Empezamos con oxitocina, un poquito, ya que con la anestesia paraban un poquito las contracciones. El resto de la tarde fue pasando casi sin darnos cuenta, mi marido salió en un par o tres ocasiones a echar un café con mi madre y mi abuela, que seguían en la sala de espera porque en casa no podían estar de los nervios. Mi padre intentó colarse en el paritorio, pero lo pillaron y tuvo que conformarse con seguir las novedades por WhatsApp. Y sin darnos cuenta ya estaba de 5cm y a las 8 o 9 de la tarde rompí aguas. De repente me noté muy húmeda y le dije a mi marido que me trajera papel para comprobarlo y efectivamente, había roto la fuente y la había liado parda. Siento ser tan explícita pero ahí va: quise “secarme” tanto como puedes secarte tumbada de lado con una barriga de 40 semanas y al hacerlo me llevé todo un moco elástico que se estiró como medio metro antes de caer sobre mis muslos. Parecía atrezzo de la peli de Alien, que mi marido enseguida bautizó como “Elien”. Llamamos a la comadrona y dijo que iba ya por 6cm. Decidimos que sería prudente que mi marido se fuera a cenar antes de que cerrasen el bar de enfrente (mucho más barato que la cafetería del hospital) y cuando no hacía ni media hora que estaba fuera volvieron a mirarme y la chica dijo “uy, te he dicho que estabas de 6? Y de 8 también!”. Madre mía dos centímetros en una hora o menos? Le mandé un mensaje a costillita “traga ya que estoy de 8 y si sigue así no llegas” pero sí que llegó, aún faltaba un poco. A todo esto tuvieron que colocar un medidor en la cabecita del bebé porque la correa no detectaba bien su corazón, de modo que introdujeron un cacharrillo pequeñito y lo dejaron ahí. He de reconocer que pese a la tranquilidad yo estaba un poco acojonada porque en ese momento la dosis de oxitocina ya era bastante.

Las horas pasaban sin darnos cuenta y a la 1 de la madrugada vieron que ya había dilatado por completo. Montaron el potro y le dijeron a mi marido que se asomara si quería verle la cabeza. Parecía tonto ahí amorrado a mi pierna asomado al tema diciendo “¡le veo la cabeza! Tiene pelo! Le veo la cabeza!” Me dejaron tocarla y es tan raro el tacto…te sientes a ti y de repente algo viscoso que no forma parte de ti pero que está en ti. Probamos a pujar pero estaba muy arriba y no eran efectivos, así que decidieron esperar un poco más. Media hora después había coronado. Volvieron a montar el potro y ahora sí, tocaba empujar con fuerza. Asistieron el parto un ginecólogo muy joven y una enfermera también joven, encantadores ambos.

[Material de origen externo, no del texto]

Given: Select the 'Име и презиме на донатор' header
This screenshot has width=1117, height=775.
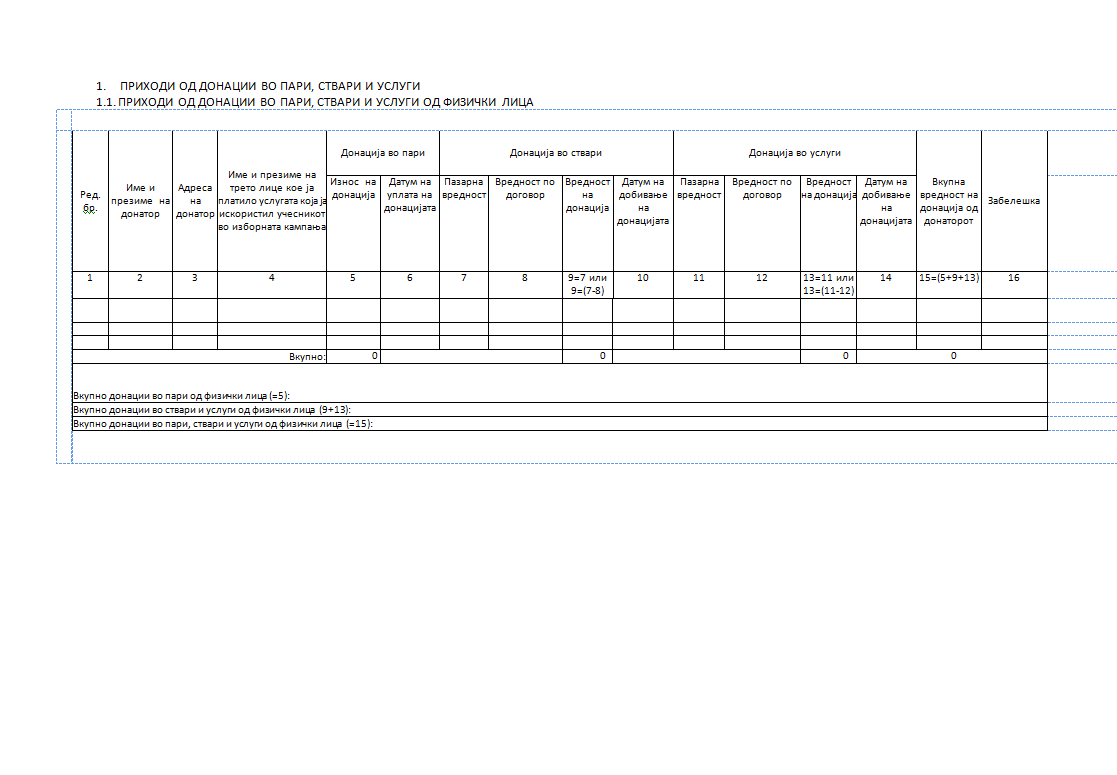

Le indicaron a mi marido como ayudarme y una vez colocados empezamos a aprovechar las contracciones. ¡Empuja!

Ya tenía la cabeza fuera. ¿Puedo tocarla? Su cabecita entre mis piernas, caliente, viscosa… Viene otra, ¡empuja!

Rotó y mi marido ya estaba en éxtasis, ¡que le veo la carita! En dos pujos más la enfermera me dijo, estira los brazos que ya viene, cógela! Yo me quitaba la bata como podía hasta que ella me ayudó, estiré los brazos instintivamente y el chico puso en mis manos algo pesado y caliente. La puse sobre mi pecho, era grande y rosada con la carita apretada de no gustarle mucho este medio seco y hostil. Tumbada sobre mí empecé a masajear la espalda, a frotarla. No llora, por qué no llora? Y entonces, con su gorrito puesto y una toalla por encima, con todo su cuerpecito pegado a mí y el cordón latiendo ocurrió:

Fue el sonido más bello que jamás he escuchado. Un llanto corto, con carácter. Y una promesa: mis brazos nunca volverán a estar vacíos.